RECORDS FOR THE EXERCISE =>
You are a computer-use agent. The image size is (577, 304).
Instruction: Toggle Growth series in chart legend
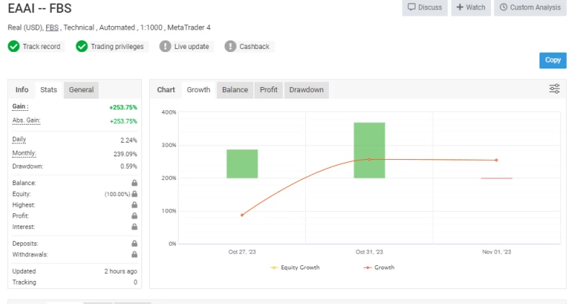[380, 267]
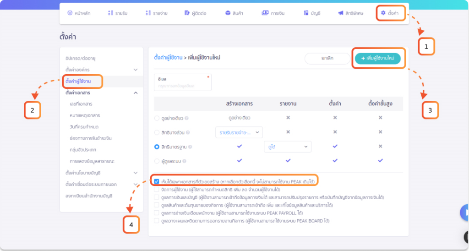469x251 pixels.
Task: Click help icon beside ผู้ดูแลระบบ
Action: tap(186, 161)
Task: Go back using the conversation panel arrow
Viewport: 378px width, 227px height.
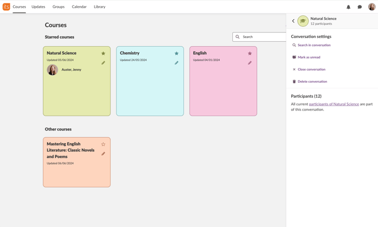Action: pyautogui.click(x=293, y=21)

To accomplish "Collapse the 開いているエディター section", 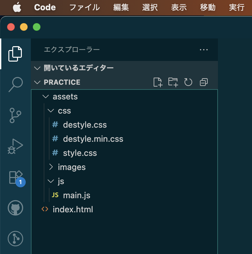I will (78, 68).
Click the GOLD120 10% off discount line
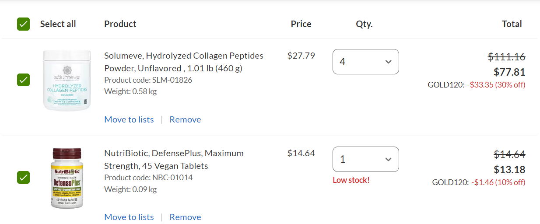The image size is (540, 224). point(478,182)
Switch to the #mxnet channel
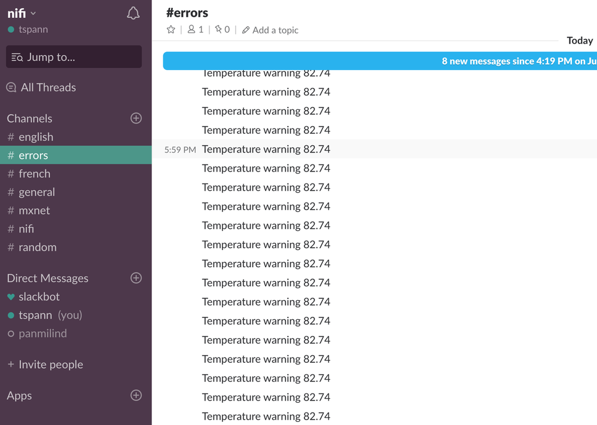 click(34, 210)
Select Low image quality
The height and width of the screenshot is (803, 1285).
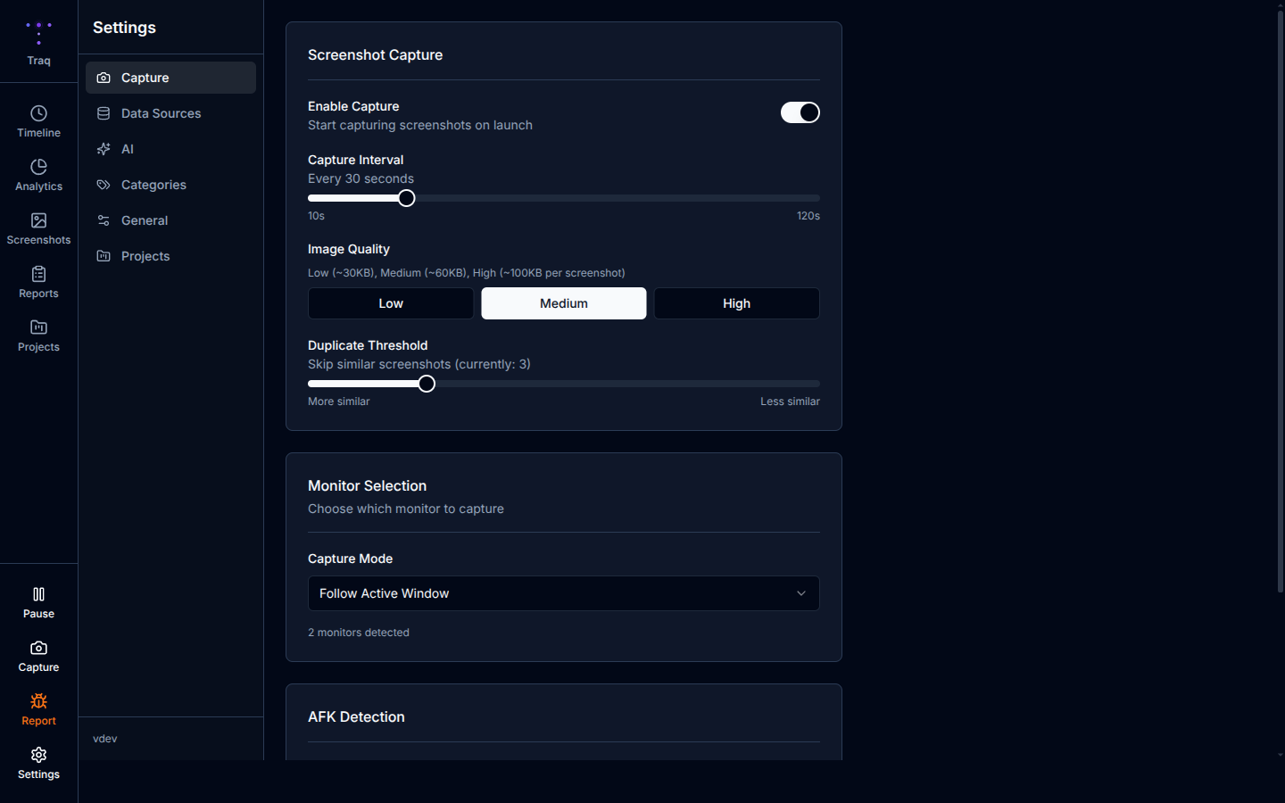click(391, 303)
==
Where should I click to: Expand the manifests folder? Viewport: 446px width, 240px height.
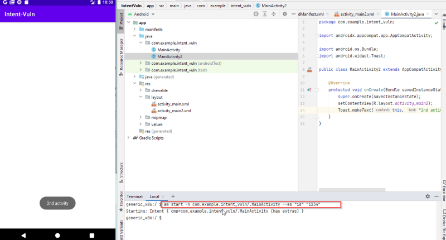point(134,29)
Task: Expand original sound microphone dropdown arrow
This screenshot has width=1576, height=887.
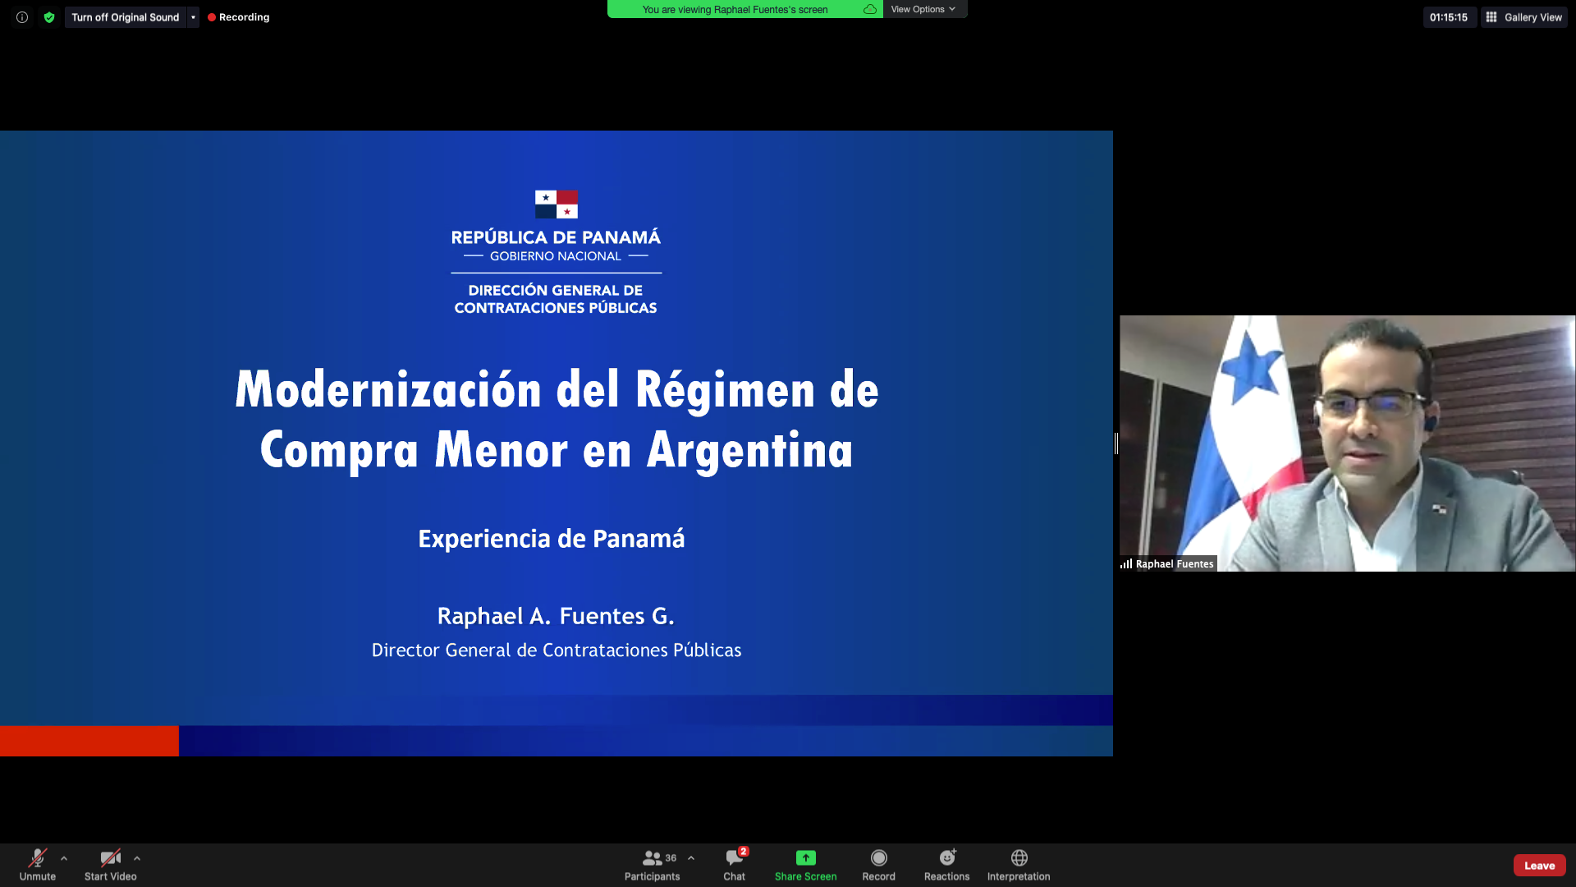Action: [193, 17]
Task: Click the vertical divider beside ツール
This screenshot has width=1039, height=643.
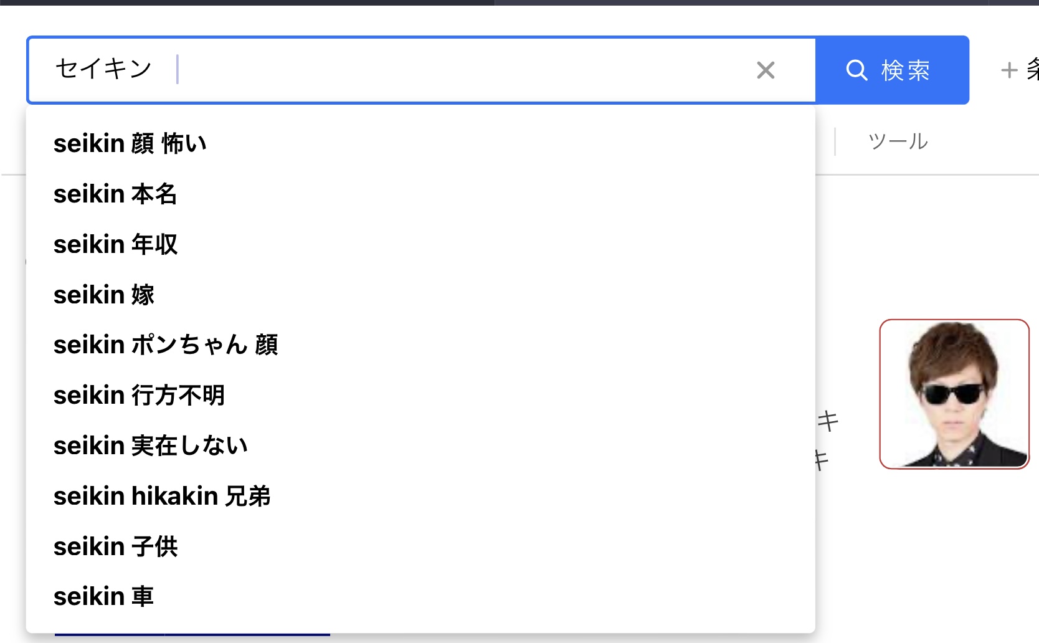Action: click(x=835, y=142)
...
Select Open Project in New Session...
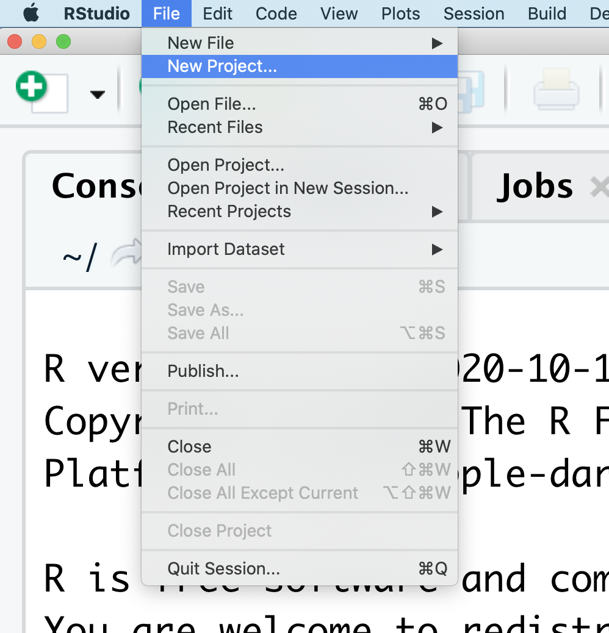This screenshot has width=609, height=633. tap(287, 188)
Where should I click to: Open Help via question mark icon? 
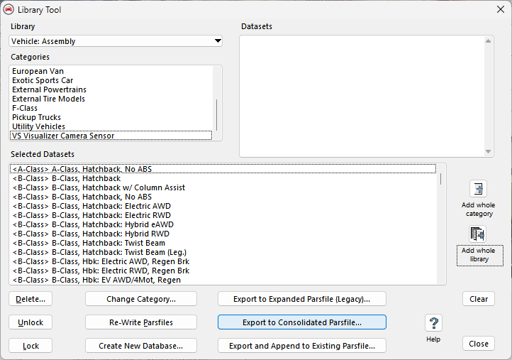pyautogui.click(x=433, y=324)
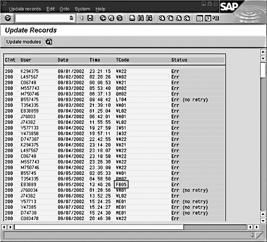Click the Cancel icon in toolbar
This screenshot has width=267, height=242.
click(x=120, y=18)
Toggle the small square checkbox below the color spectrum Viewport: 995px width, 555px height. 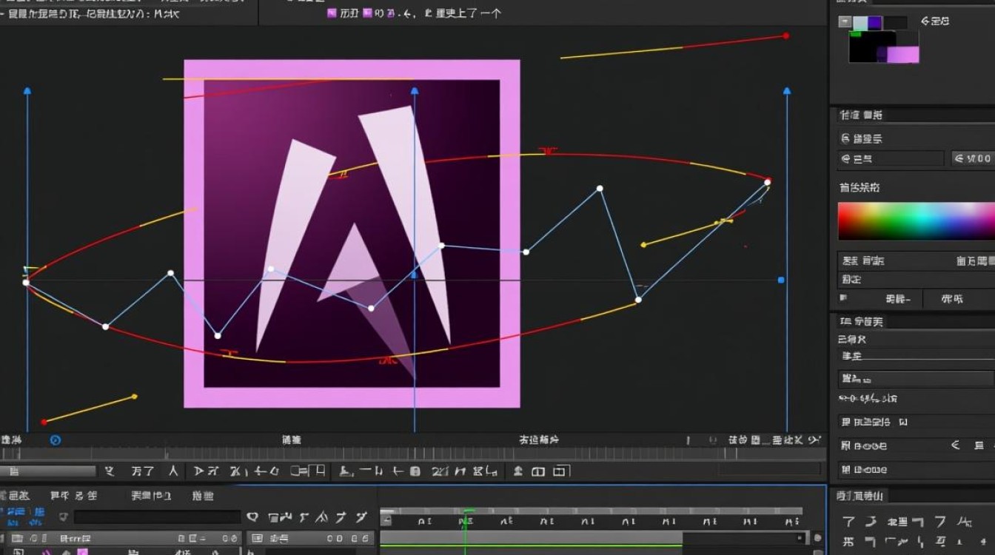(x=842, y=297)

THE EXERCISE => Copy out the items starting with the line that contains "Task: Click the vertical divider beside ツール" and continuing through the line that contains "Action: click(x=835, y=142)", keeping every line as it appears. Leave the pictures out of your answer.

REPLY TO THE EXERCISE =>
Task: Click the vertical divider beside ツール
This screenshot has width=1039, height=643.
Action: click(x=835, y=142)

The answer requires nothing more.